4 Apr 16

[ English ]

The prospect of living in Zimbabwe is somewhat of a risk at the current time, so you might imagine that there would be little desire for visiting Zimbabwe’s casinos. In fact, it appears to be functioning the other way, with the desperate market conditions leading to a bigger eagerness to bet, to try and find a quick win, a way out of the situation.

For almost all of the people surviving on the abysmal nearby wages, there are two popular forms of gambling, the state lotto and Zimbet. As with practically everywhere else on the globe, there is a national lotto where the chances of profiting are unbelievably low, but then the jackpots are also remarkably big. It’s been said by financial experts who study the subject that most don’t buy a card with a real assumption of profiting. Zimbet is centered on either the national or the English football leagues and involves determining the results of future matches.

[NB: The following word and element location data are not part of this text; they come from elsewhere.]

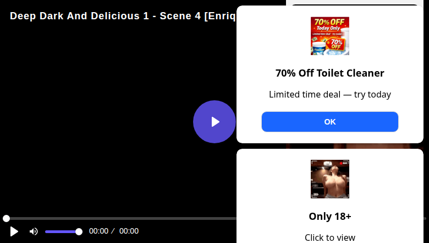The height and width of the screenshot is (243, 429).
Task: Click the white volume slider handle
Action: click(x=79, y=232)
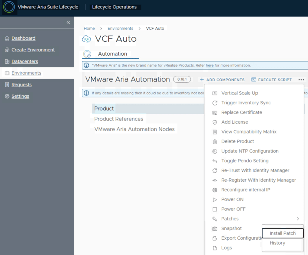Select Install Patch from submenu

(x=282, y=233)
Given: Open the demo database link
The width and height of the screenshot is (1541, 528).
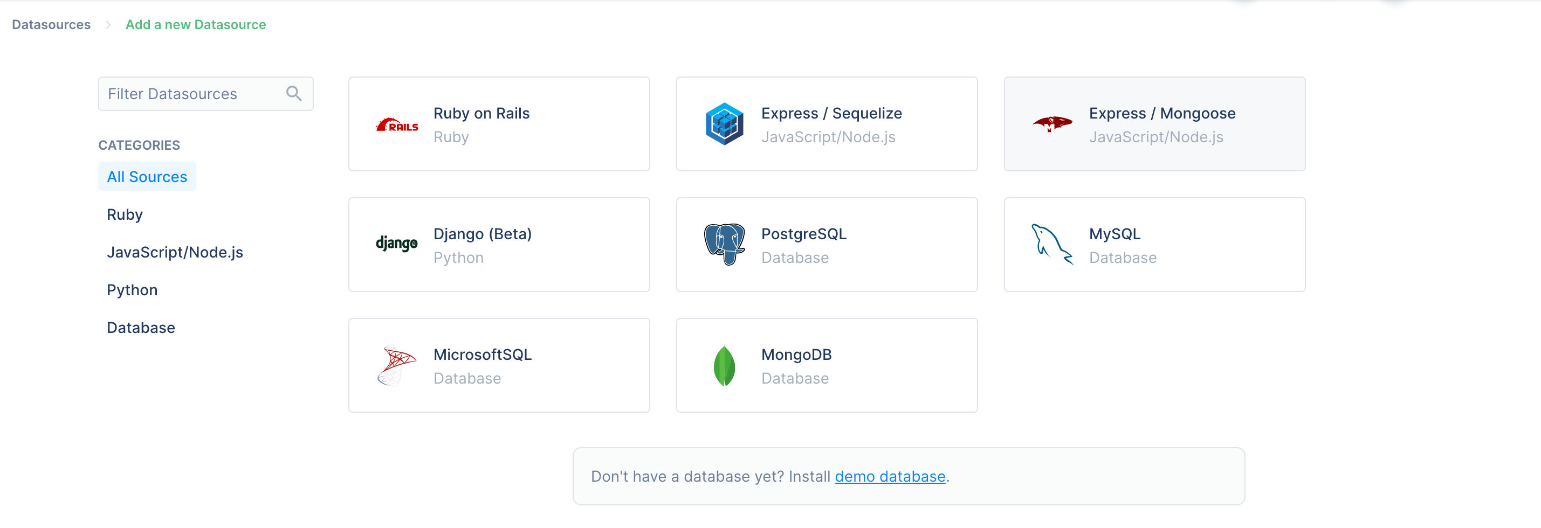Looking at the screenshot, I should (890, 477).
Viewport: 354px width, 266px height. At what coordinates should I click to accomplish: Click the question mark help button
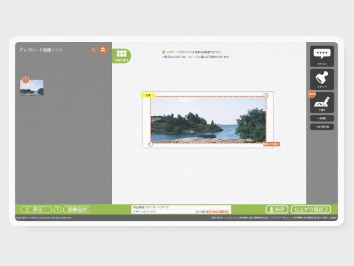click(58, 209)
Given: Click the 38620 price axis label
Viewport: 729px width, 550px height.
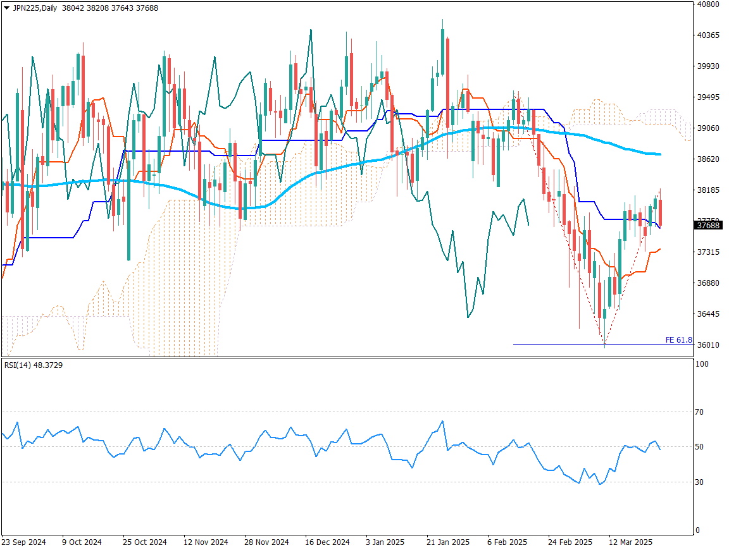Looking at the screenshot, I should pos(708,159).
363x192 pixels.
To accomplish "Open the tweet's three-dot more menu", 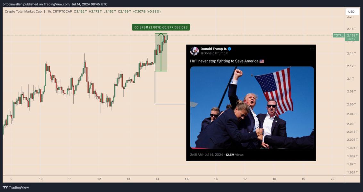I will (x=312, y=49).
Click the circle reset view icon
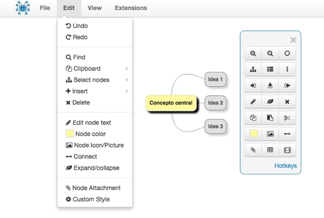Screen dimensions: 324x218 point(287,53)
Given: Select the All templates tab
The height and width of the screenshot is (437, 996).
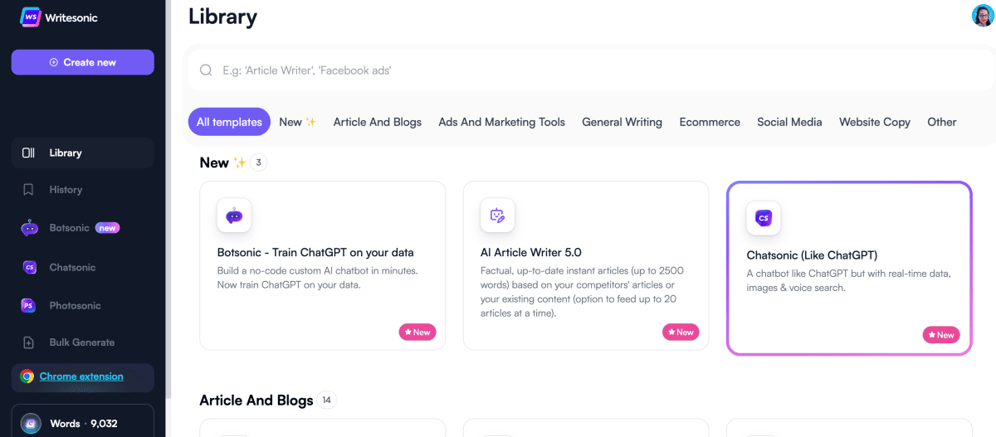Looking at the screenshot, I should click(229, 122).
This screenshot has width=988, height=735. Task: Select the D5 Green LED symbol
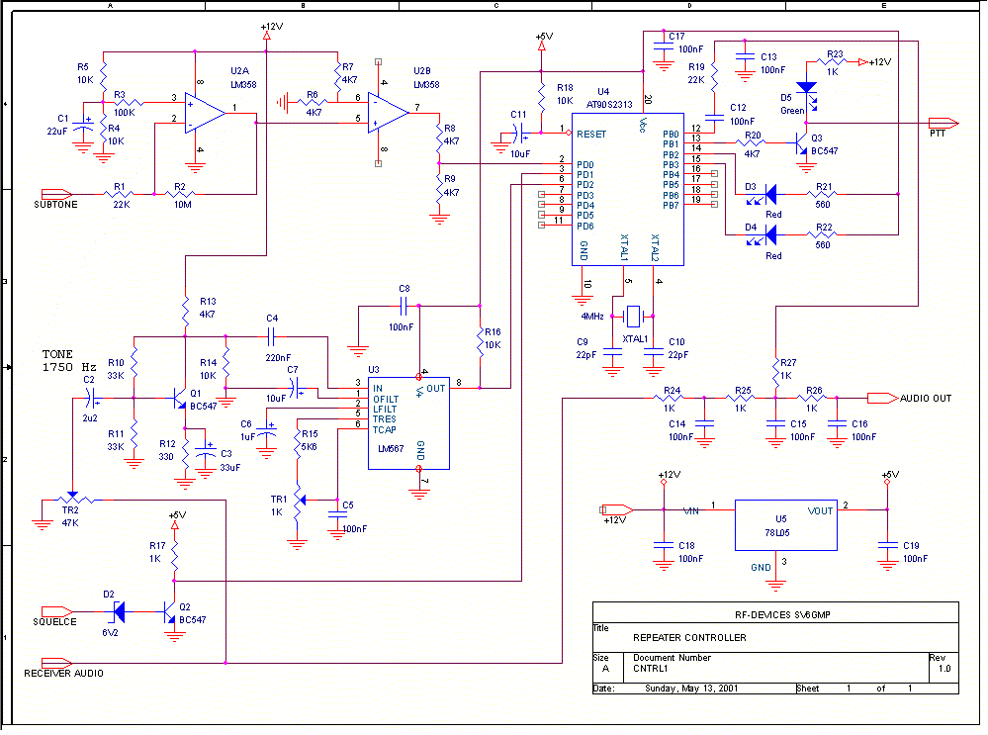pos(807,87)
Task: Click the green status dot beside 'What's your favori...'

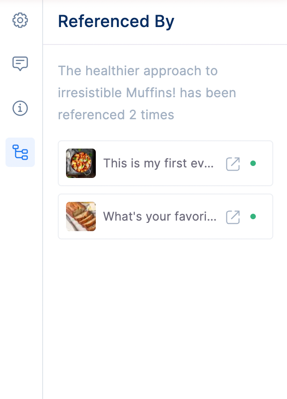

Zimbabwe’s gambling dens, on the other shoe, pamper the extremely rich of the society and travelers. Up until a short while ago, there was a exceptionally large tourist business, built on safaris and visits to Victoria Falls. The economic anxiety and associated bloodshed have carved into this trade.

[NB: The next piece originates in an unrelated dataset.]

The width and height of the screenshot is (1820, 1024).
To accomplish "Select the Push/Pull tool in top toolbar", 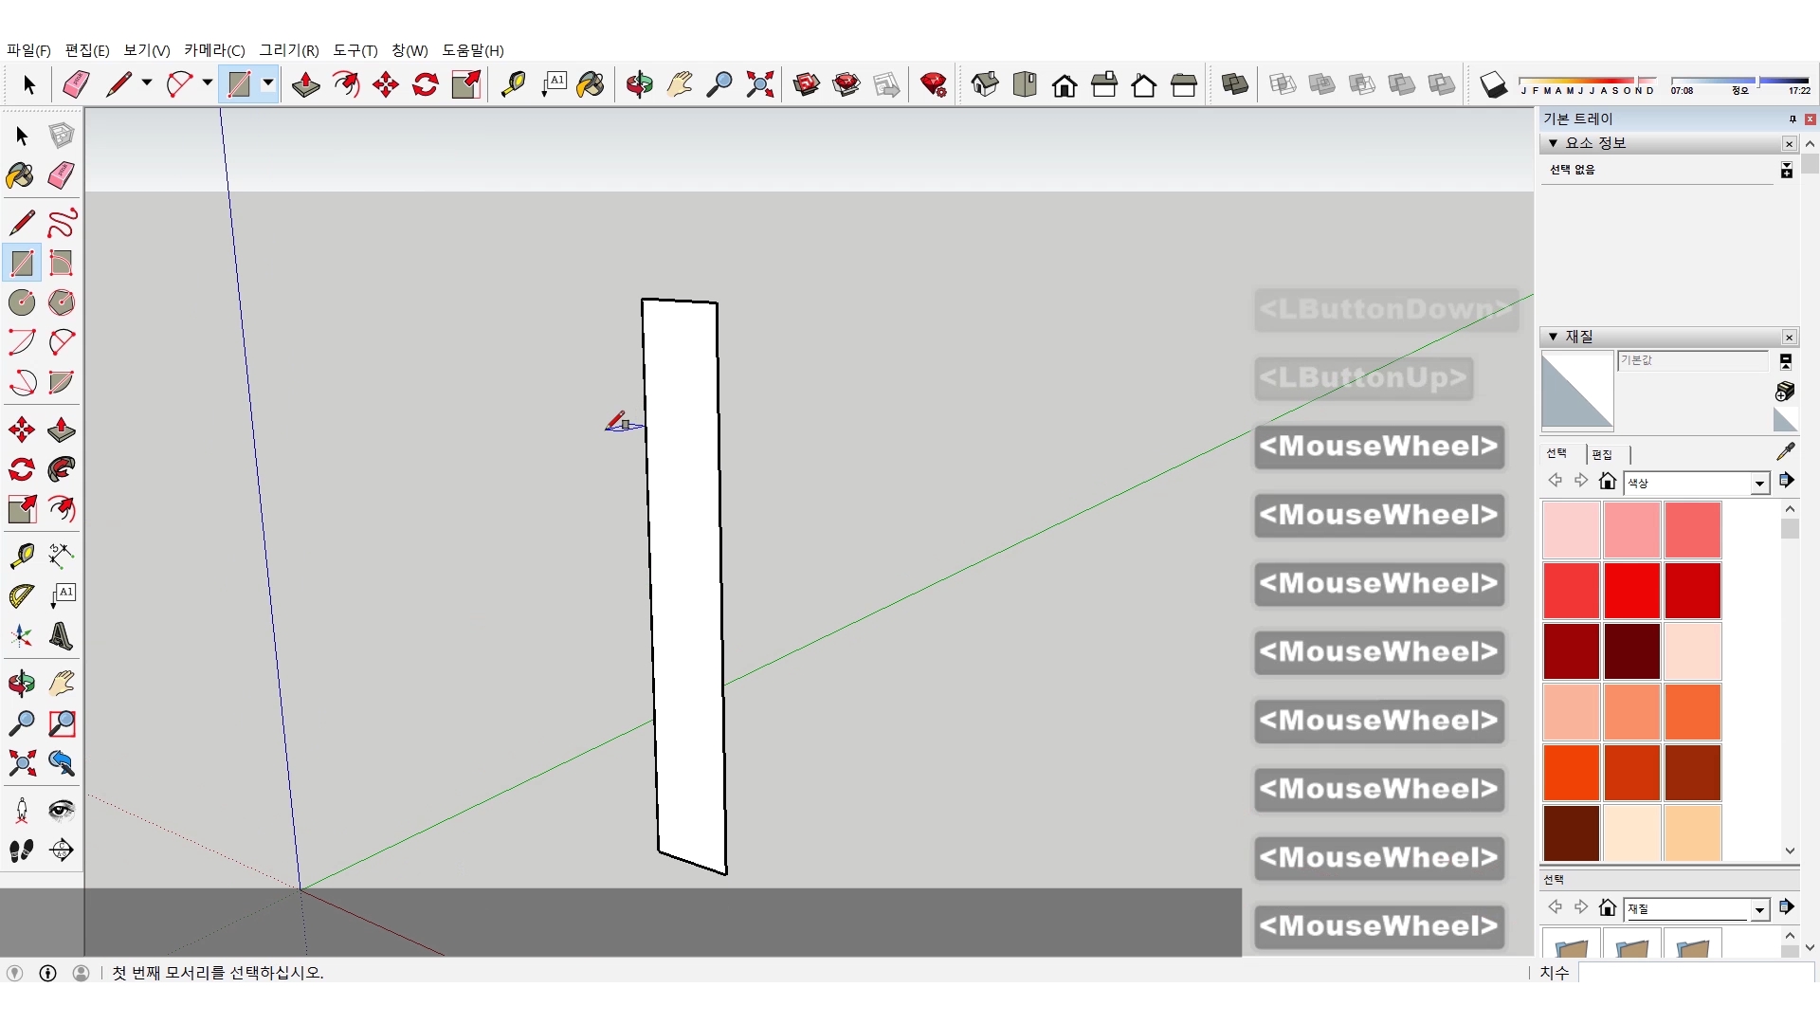I will coord(305,85).
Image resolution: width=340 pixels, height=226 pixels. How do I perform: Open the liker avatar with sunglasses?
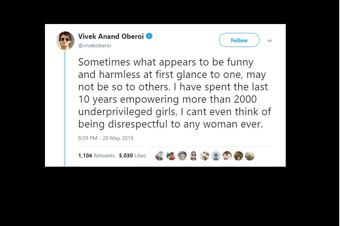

Amongst Zimbabwe’s gambling dens, there are 2 in the capital, Harare, the Carribea Bay Resort and Casino, which has 5 gaming tables and slots, and the Plumtree gambling den, which has only slots. The Zambesi Valley Hotel and Entertainment Center in Kariba also has just slot machines. Mutare has the Monclair Hotel and Casino and the Leopard Rock Hotel and Casino, the pair of which offer table games, one armed bandits and video poker machines, and Victoria Falls has the Elephant Hills Hotel and Casino and the Makasa Sun Hotel and Casino, the pair of which has gaming machines and table games.

In addition to Zimbabwe’s gambling halls and the aforestated alluded to lottery and Zimbet (which is very like a parimutuel betting system), there is a total of 2 horse racing tracks in the country: the Matabeleland Turf Club in Bulawayo (the second city) and the Borrowdale Park in Harare.

Given that the economy has deflated by more than forty percent in recent years and with the connected poverty and violence that has come to pass, it isn’t known how healthy the sightseeing industry which is the backbone of Zimbabwe’s casinos will do in the near future. How many of them will carry through until things improve is merely unknown.